WHAT TO PRODUCE: Would you print all of the records below exactly, without skipping any?

━━ SUPPLIED INFORMATION

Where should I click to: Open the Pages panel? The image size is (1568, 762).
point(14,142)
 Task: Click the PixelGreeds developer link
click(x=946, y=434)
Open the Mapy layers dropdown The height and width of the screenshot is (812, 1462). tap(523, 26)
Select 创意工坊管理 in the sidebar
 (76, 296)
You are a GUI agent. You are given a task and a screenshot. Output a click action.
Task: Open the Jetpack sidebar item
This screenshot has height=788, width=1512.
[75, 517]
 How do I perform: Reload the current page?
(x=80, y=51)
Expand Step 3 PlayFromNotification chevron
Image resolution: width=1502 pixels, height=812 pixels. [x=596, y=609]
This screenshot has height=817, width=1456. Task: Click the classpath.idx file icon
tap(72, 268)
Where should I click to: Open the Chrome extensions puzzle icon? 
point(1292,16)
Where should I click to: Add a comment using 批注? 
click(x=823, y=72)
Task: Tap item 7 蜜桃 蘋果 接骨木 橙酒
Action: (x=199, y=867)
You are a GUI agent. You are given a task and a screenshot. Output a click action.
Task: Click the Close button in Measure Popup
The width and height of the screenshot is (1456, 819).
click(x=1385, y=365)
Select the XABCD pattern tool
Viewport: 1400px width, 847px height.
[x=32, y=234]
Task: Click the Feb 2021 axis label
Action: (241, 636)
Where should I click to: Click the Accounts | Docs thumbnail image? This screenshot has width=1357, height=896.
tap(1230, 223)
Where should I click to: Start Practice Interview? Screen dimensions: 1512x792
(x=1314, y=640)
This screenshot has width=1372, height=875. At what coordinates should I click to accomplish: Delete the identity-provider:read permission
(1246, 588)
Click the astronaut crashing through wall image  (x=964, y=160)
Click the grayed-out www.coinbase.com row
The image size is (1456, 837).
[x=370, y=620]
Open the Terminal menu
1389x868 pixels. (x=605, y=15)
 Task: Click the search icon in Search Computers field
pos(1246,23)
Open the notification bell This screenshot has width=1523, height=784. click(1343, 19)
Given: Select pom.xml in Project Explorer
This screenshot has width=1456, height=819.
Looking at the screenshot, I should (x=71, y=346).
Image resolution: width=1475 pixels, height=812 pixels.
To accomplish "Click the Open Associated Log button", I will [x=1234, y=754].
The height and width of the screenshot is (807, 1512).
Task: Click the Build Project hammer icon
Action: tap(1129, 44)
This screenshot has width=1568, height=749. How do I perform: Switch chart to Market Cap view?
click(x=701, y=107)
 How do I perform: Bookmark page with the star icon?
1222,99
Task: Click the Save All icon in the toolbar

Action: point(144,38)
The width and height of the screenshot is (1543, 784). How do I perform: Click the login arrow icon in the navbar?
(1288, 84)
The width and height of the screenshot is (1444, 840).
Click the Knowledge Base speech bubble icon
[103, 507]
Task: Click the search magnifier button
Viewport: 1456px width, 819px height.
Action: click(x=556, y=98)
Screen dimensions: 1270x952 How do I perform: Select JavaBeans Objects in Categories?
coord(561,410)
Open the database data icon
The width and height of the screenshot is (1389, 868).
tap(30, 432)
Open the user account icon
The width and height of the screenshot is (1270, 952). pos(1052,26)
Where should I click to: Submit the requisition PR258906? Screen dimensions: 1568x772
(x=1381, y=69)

━━━━

RESULT OF THE EXERCISE:
Where should I click to: Open the Pages panel? The image size is (1568, 762).
point(14,142)
 Task: Click the PixelGreeds developer link
click(x=946, y=434)
Open the Mapy layers dropdown The height and width of the screenshot is (812, 1462). tap(523, 26)
Select 创意工坊管理 in the sidebar
 (76, 296)
You are a GUI agent. You are given a task and a screenshot. Output a click action.
Task: Open the Jetpack sidebar item
This screenshot has height=788, width=1512.
[75, 517]
 How do I perform: Reload the current page?
(x=80, y=51)
Expand Step 3 PlayFromNotification chevron
Image resolution: width=1502 pixels, height=812 pixels. [x=596, y=609]
This screenshot has height=817, width=1456. Task: Click the classpath.idx file icon
tap(72, 268)
Where should I click to: Open the Chrome extensions puzzle icon? 
point(1292,16)
Where should I click to: Add a comment using 批注? 
click(x=823, y=72)
Task: Tap item 7 蜜桃 蘋果 接骨木 橙酒
Action: (x=199, y=867)
You are a GUI agent. You are given a task and a screenshot. Output a click action.
Task: Click the Close button in Measure Popup
The width and height of the screenshot is (1456, 819).
click(x=1385, y=365)
Select the XABCD pattern tool
Viewport: 1400px width, 847px height.
[x=32, y=234]
Task: Click the Feb 2021 axis label
Action: (241, 636)
Where should I click to: Click the Accounts | Docs thumbnail image? This screenshot has width=1357, height=896.
tap(1230, 223)
Where should I click to: Start Practice Interview? Screen dimensions: 1512x792
(x=1314, y=640)
This screenshot has width=1372, height=875. At what coordinates should I click to accomplish: Delete the identity-provider:read permission
(1246, 588)
Click the astronaut crashing through wall image  (x=964, y=160)
Click the grayed-out www.coinbase.com row
The image size is (1456, 837).
[x=370, y=620]
Open the Terminal menu
1389x868 pixels. (x=605, y=15)
 Task: Click the search icon in Search Computers field
pos(1246,23)
Open the notification bell This screenshot has width=1523, height=784. click(1343, 19)
Given: Select pom.xml in Project Explorer
This screenshot has width=1456, height=819.
Looking at the screenshot, I should (x=71, y=346).
Image resolution: width=1475 pixels, height=812 pixels.
To accomplish "Click the Open Associated Log button", I will [x=1234, y=754].
The height and width of the screenshot is (807, 1512).
Task: Click the Build Project hammer icon
Action: tap(1129, 44)
This screenshot has width=1568, height=749. How do I perform: Switch chart to Market Cap view?
click(x=701, y=107)
 How do I perform: Bookmark page with the star icon?
1222,99
Task: Click the Save All icon in the toolbar

Action: point(144,38)
The width and height of the screenshot is (1543, 784). How do I perform: Click the login arrow icon in the navbar?
(1288, 84)
The width and height of the screenshot is (1444, 840).
Click the Knowledge Base speech bubble icon
[103, 507]
Task: Click the search magnifier button
Viewport: 1456px width, 819px height.
Action: click(x=556, y=98)
Screen dimensions: 1270x952 How do I perform: Select JavaBeans Objects in Categories?
coord(561,410)
Open the database data icon
The width and height of the screenshot is (1389, 868).
tap(30, 432)
Open the user account icon
The width and height of the screenshot is (1270, 952). pos(1052,26)
Where should I click to: Submit the requisition PR258906? Screen dimensions: 1568x772
(x=1381, y=69)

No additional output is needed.